## What is being asked
No record may be omitted; give all of them again exactly.

(Extracted records)
===============
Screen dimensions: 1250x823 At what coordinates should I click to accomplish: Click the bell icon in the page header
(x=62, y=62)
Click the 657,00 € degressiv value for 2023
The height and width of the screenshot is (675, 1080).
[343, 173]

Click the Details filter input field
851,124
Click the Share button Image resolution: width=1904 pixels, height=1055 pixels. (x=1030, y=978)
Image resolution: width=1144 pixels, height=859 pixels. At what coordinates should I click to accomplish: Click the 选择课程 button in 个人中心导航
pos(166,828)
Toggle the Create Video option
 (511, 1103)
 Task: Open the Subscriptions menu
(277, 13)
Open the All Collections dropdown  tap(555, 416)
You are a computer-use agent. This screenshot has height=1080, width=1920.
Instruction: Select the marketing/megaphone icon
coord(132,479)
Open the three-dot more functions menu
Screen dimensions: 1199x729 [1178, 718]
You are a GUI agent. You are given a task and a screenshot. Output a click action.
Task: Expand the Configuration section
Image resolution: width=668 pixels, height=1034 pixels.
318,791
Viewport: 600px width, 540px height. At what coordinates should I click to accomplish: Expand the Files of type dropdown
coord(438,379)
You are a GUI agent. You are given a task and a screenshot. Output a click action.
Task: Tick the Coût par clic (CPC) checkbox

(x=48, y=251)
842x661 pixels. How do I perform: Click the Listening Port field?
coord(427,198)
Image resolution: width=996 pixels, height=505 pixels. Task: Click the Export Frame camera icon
===============
## Answer to the problem
Screen dimensions: 1250x823 At what coordinates should I click to accomplish: Click the bell icon in the page header
(x=62, y=62)
Click the 657,00 € degressiv value for 2023
The height and width of the screenshot is (675, 1080).
[343, 173]

Click the Details filter input field
851,124
Click the Share button Image resolution: width=1904 pixels, height=1055 pixels. (x=1030, y=978)
Image resolution: width=1144 pixels, height=859 pixels. At what coordinates should I click to accomplish: Click the 选择课程 button in 个人中心导航
pos(166,828)
Toggle the Create Video option
 (511, 1103)
 Task: Open the Subscriptions menu
(277, 13)
Open the All Collections dropdown  tap(555, 416)
You are a computer-use agent. This screenshot has height=1080, width=1920.
Instruction: Select the marketing/megaphone icon
coord(132,479)
Open the three-dot more functions menu
Screen dimensions: 1199x729 [1178, 718]
You are a GUI agent. You are given a task and a screenshot. Output a click action.
Task: Expand the Configuration section
Image resolution: width=668 pixels, height=1034 pixels.
318,791
Viewport: 600px width, 540px height. At what coordinates should I click to accomplish: Expand the Files of type dropdown
coord(438,379)
You are a GUI agent. You are given a task and a screenshot. Output a click action.
Task: Tick the Coût par clic (CPC) checkbox

(x=48, y=251)
842x661 pixels. How do I perform: Click the Listening Port field?
coord(427,198)
Image resolution: width=996 pixels, height=505 pixels. Task: Click the Export Frame camera icon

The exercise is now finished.